29 Jan 2015, 03:32 pm Print
“Failure to respond promptly will have lasting consequences,” said Florence Rolle, Food and Agriculture Organization (FAO) Representative to Malawi. “Flood-hit families risk harvesting nothing or very little this year, leaving them food insecure at the very outset of the agricultural season and undermining much of the progress being made in reducing food insecurity in Malawi.” she said.
The Government hopes its plan will help to put affected farmers back on track to plant and harvest food during the agricultural season, and FAO will work closely with them to supply short-cycle varieties of maize, rice, sweet potato, cowpeas, vegetable seeds and cassava cuttings for urgent replanting. The hope is that some fields and crops could be ready by June, mitigating the need to rely on long-term humanitarian progra
At the same time, local families need new livestock to ensure animal protein intake, and irrigation facilities must be restored before the dry season to ensure food production.
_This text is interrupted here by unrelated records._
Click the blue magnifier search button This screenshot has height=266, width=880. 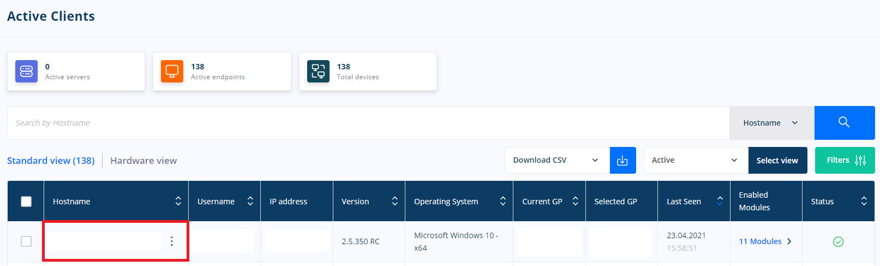tap(844, 122)
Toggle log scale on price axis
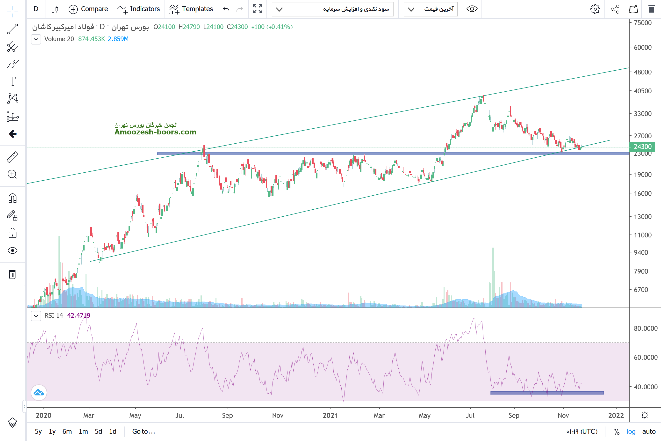 coord(631,431)
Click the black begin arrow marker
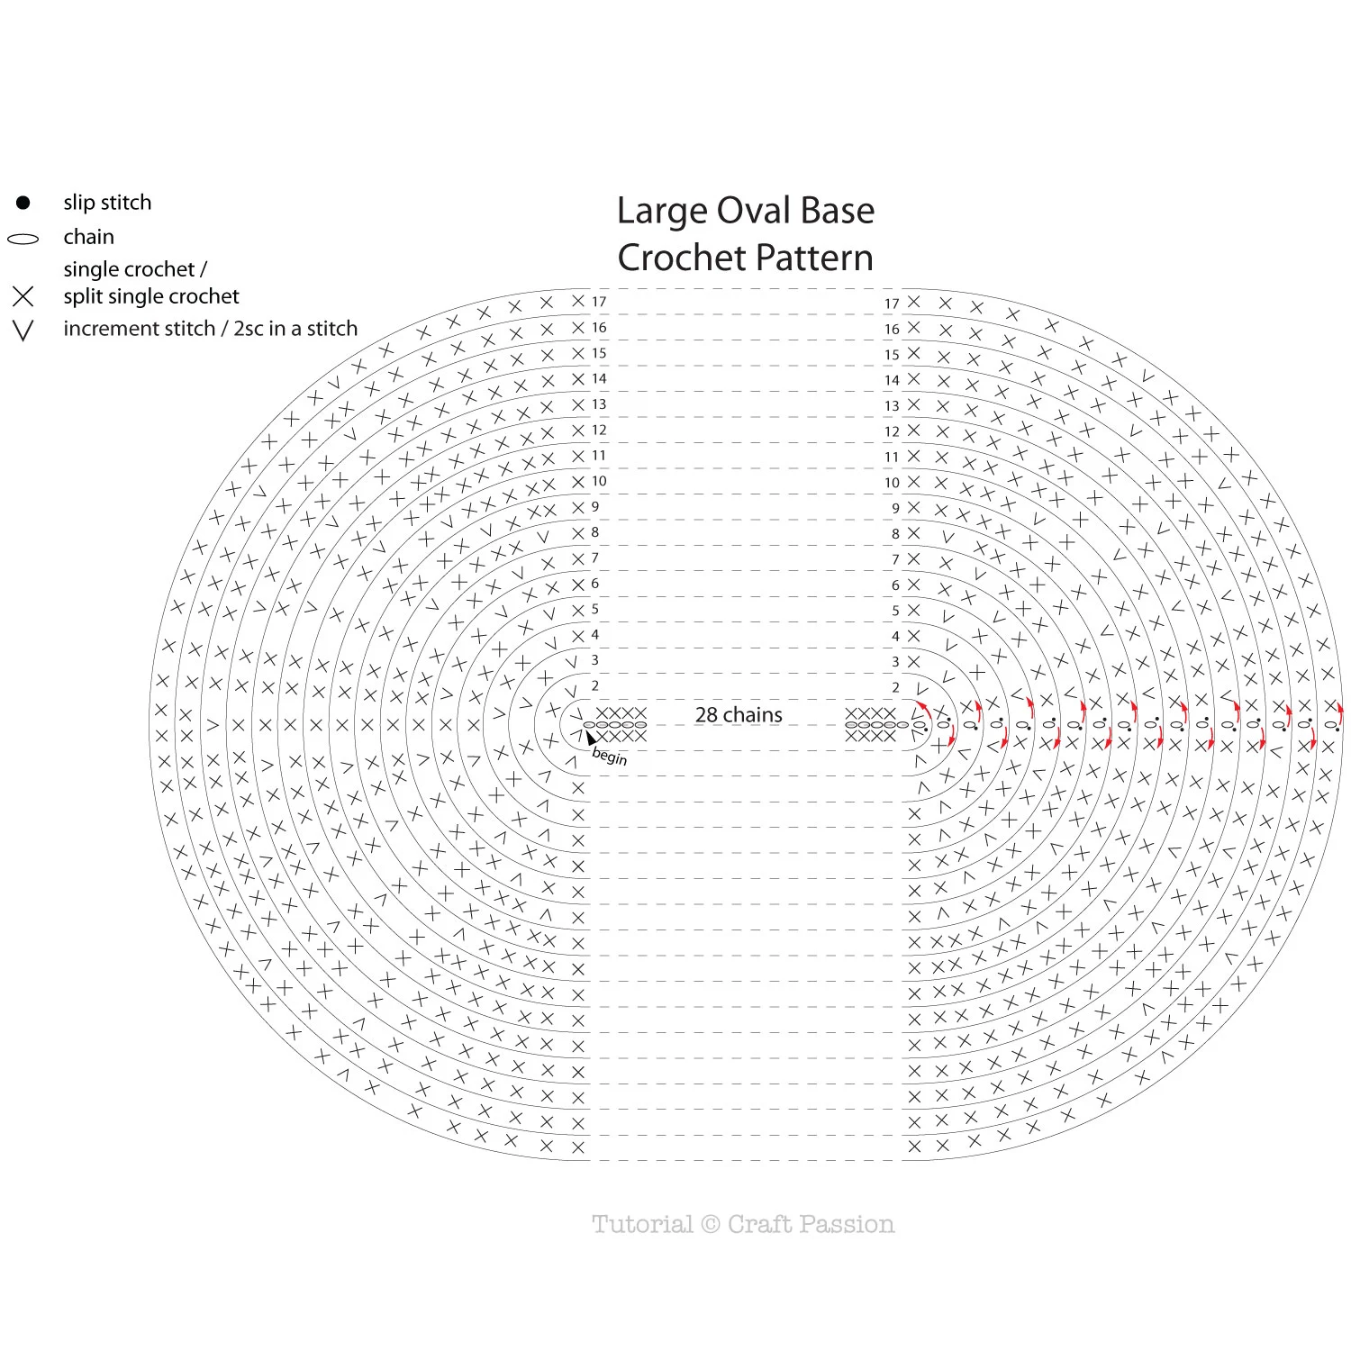The height and width of the screenshot is (1351, 1351). click(x=590, y=738)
Untold numbers of goats and chickens have perished where waters rose with unexpected speed, while remaining livestock is at heightened risk of disease outbreaks.
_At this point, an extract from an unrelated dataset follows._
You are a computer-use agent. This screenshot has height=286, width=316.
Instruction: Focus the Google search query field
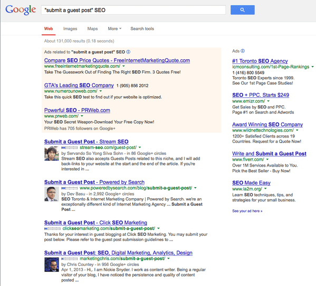pos(133,10)
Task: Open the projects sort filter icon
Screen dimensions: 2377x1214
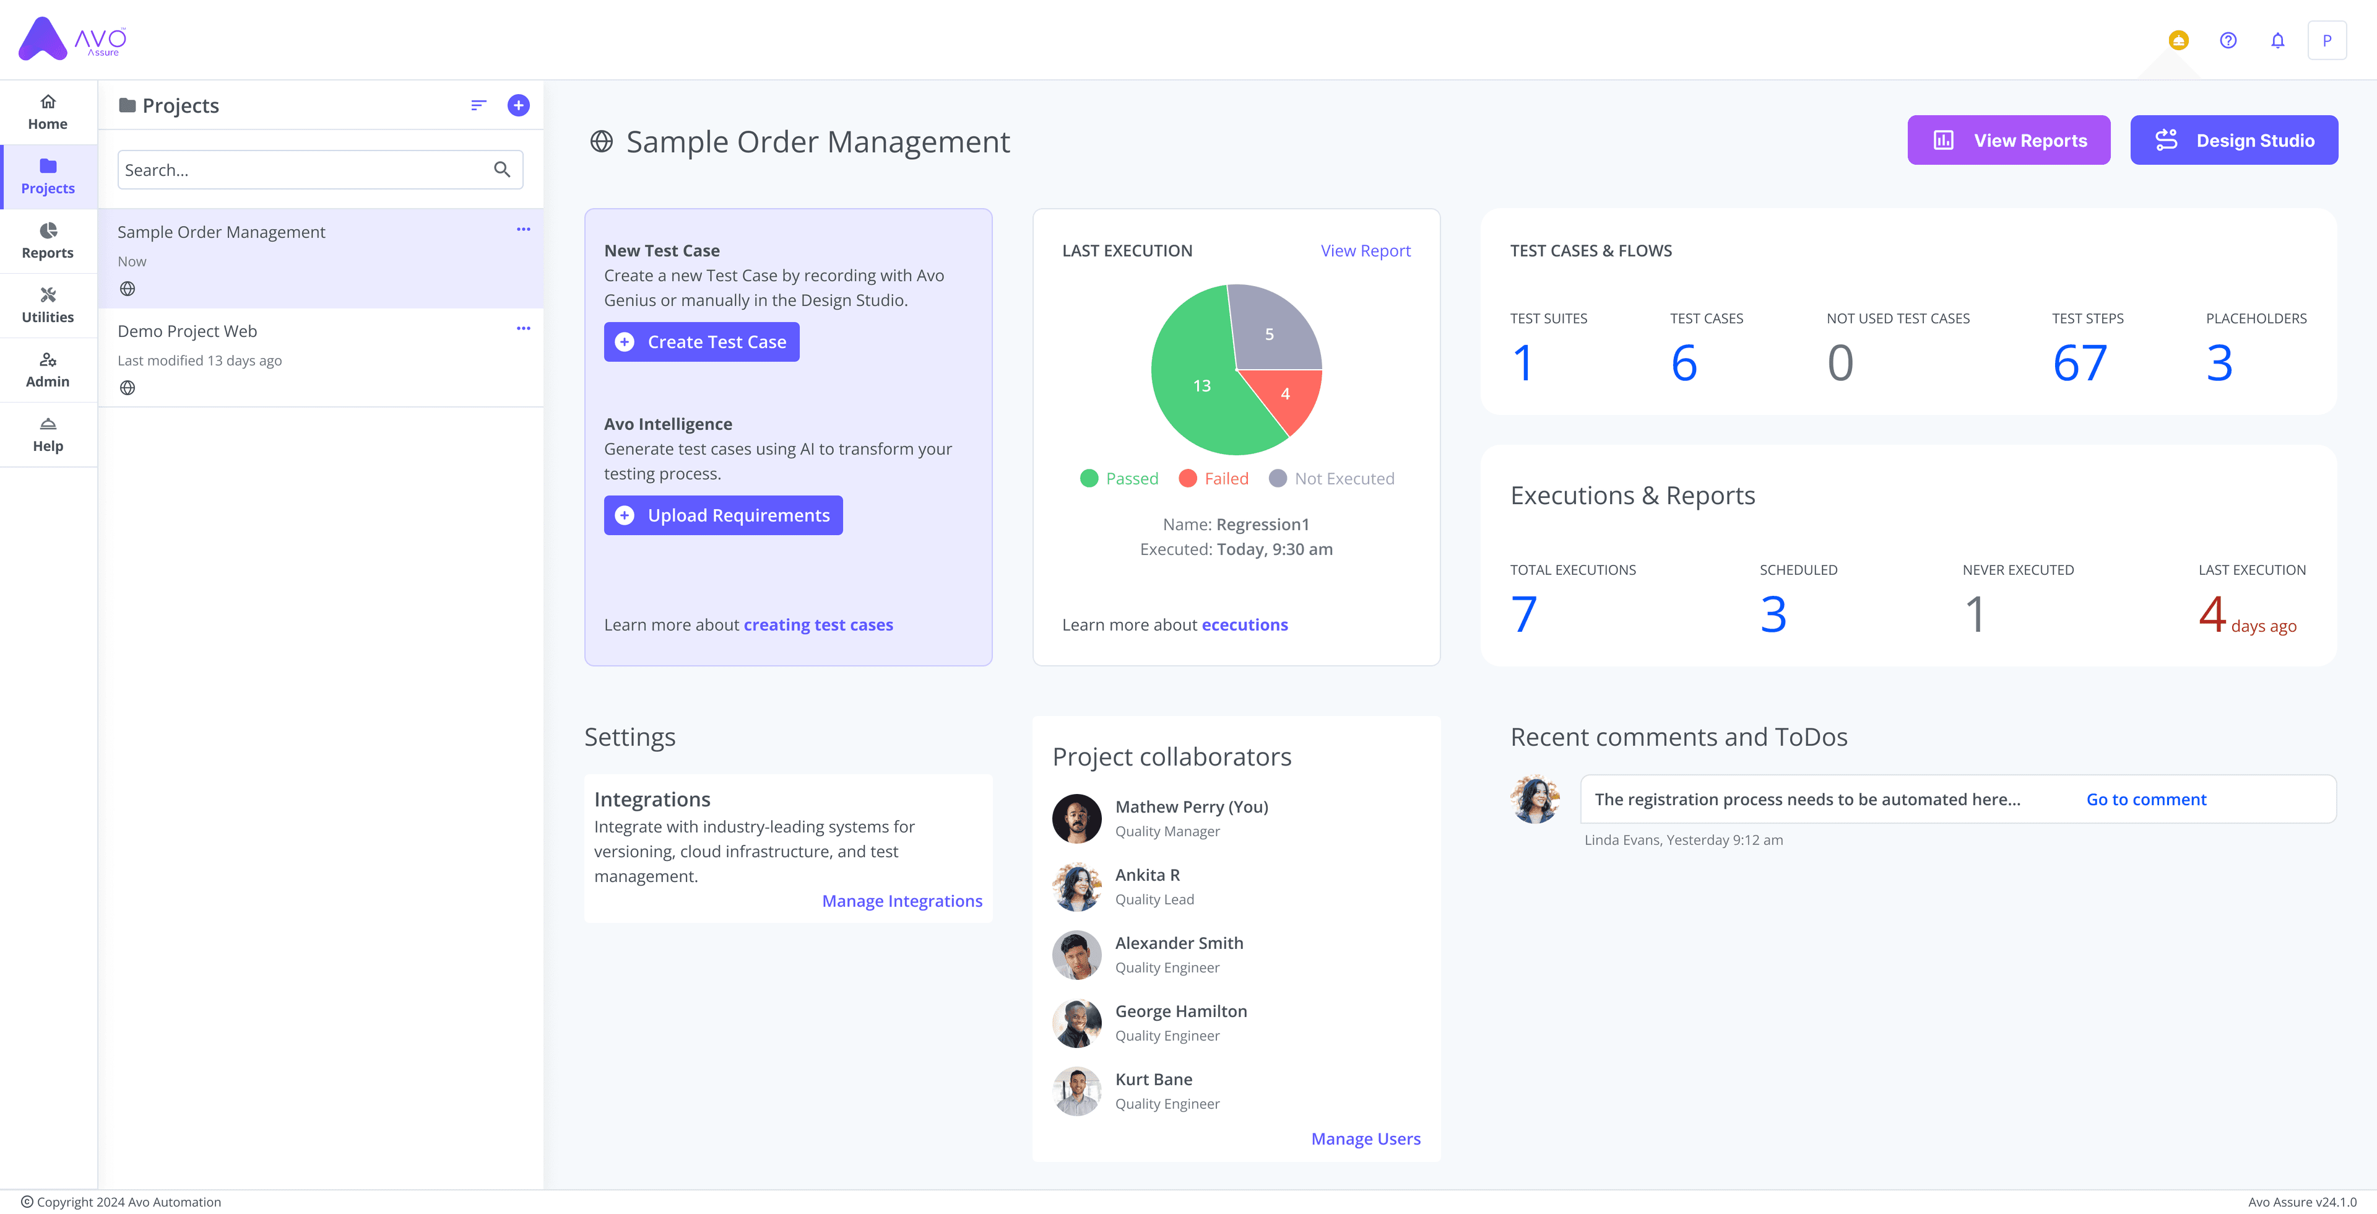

Malawi is regularly hit by floods and droughts, requiring emergency responses of varying size each year. This year, flooding has caused displacement of over 170,000 people, while an estimated 116,000 households have lost their crops and livestock. In Nsanje district alone, 79 people are confirmed dead with another 153 people still missing.
This year’s rains have come ahead of their usual schedule, repeatedly bursting the banks along the Shire and Ruo rivers, and warnings of flash floods remain in place, with more rain forecast for the country’s North.
The floods come after last year saw a bumper maize harvest, with overall cereal production rising by 8 per cent, reducing core food prices and cutting by more than half the number of people assessed as food insecure.
With 86 per cent of the population living in rural areas and engaged in farming and livestock rearing, long-term watershed management infrastructures are urgently needed so that even intense flooding is less damaging than this year.
The FAO has been working closely with the Government and other partners in Malawi to build more resilient livelihoods and reduce exposure to risks such as floods and dry spells. Last year, working alongside the UN Development Programme (UNDP), UN Children’s Fund (UNICEF) and the World Food Programme (WFP), the FAO piloted an approach to building resilience, which integrates nutrition education, climate smart agricultural practices and disaster risk reduction.